She was a beautiful combination of compassionate love and tenderness on one hand, confidence and determination on the other. She was deeply religious – a woman of faith and prayer, who expressed her love for God in her love for the poor in a heroic way.

Remembering the few days in September 1995 that I spent with Mother Teresa in Calcutta, ‘the angel of the poor’, was really an experience and inspiration for me for the missionary activities that I was involved with in India.

A mother ‘humble’ in heart and ‘simple’ in life, she loved everyone, and served the poorest of the poor without limitations and very unselfishly.

Calcutta was once India’s most beautiful and prosperous city, but after India and Pakistan separated in 1947 and the India-Pakistan war broke out, refugees flowed like a river into the city.
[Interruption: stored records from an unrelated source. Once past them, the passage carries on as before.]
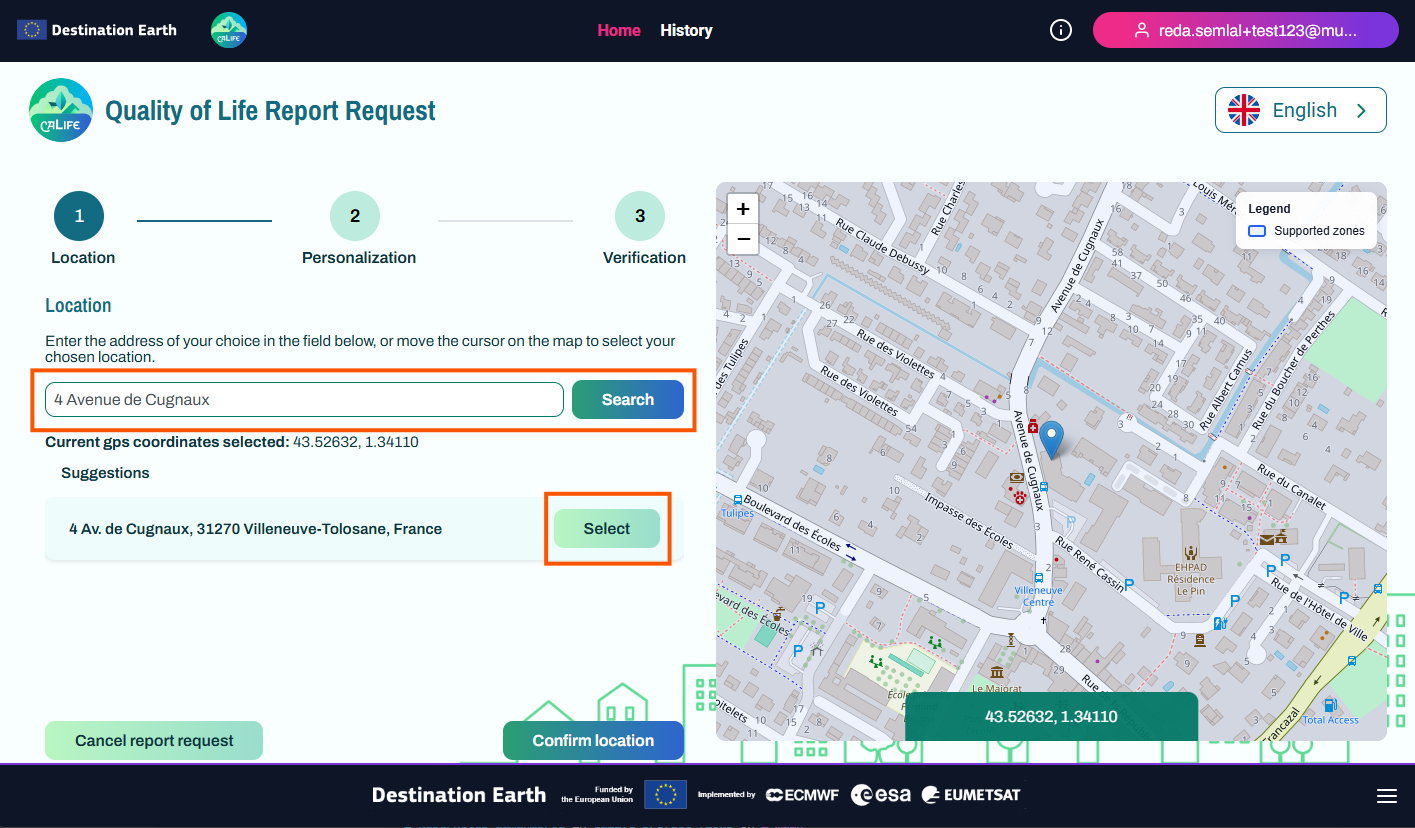This screenshot has height=828, width=1415.
Task: Click the Search button
Action: 627,399
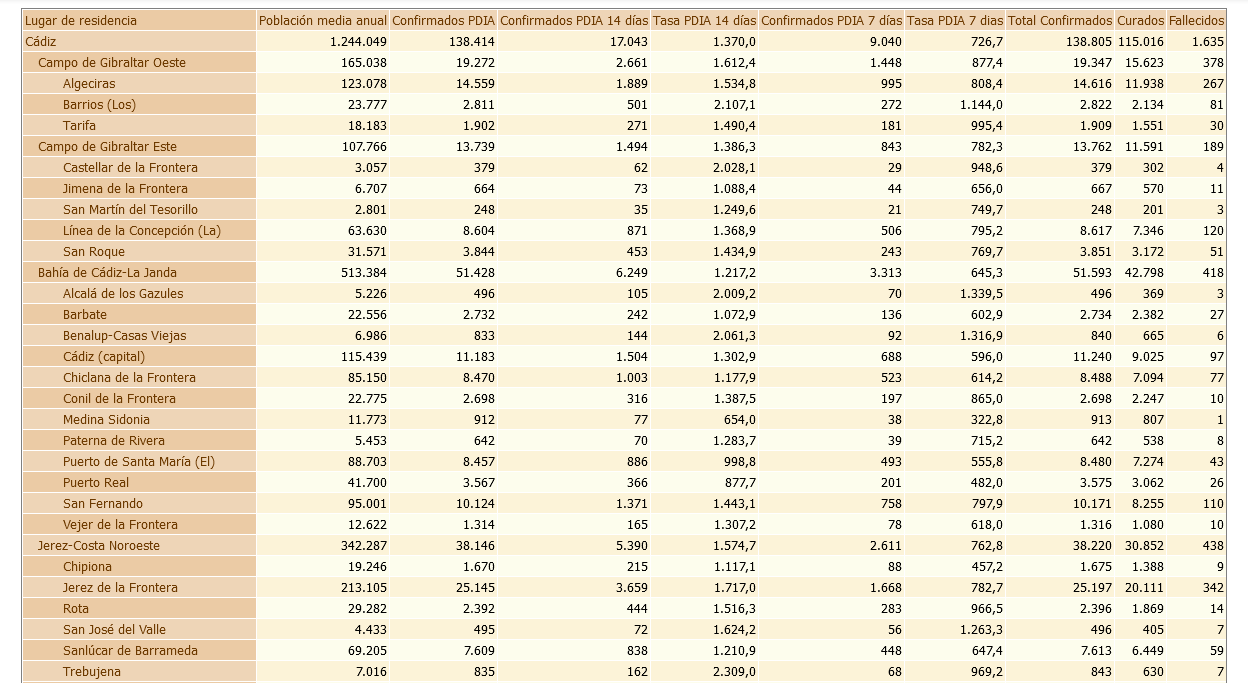The image size is (1248, 683).
Task: Select the 'Curados' column header
Action: point(1140,20)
After a drought and then massive flooding in 1971 and 1972 many impoverished farmers arrived in the city, and large areas became instant slums. Slum dwellers and street people continued to multiply seemingly without end.

Mother Teresa left the Loreto Convent with permission to face the hard realities of the slums of Calcutta. Keeping in mind her special call within the call to serve the poor, she adopted Indian dress, the sari, simple food and the lifestyle of the poor.

Mother Teresa and her Missionaries of Charity lived the same life as the poor, identifying themselves totally with the forsaken. The conviction that the poorer the poor are, the more they represent Christ, turned Mother Teresa and her order into radicals.

For Mother Teresa and the sisters of the mother house, morning starts with meditation and Mass at 4.30am while the city is still asleep. During the first two hours of prayer in the morning the nuns draw strength and courage from the Holy Eucharist and Word of God. Their daily life is disciplined, and after a simple breakfast, they begin their duties like cooking, washing and working in the leprosy centres and other centres of need.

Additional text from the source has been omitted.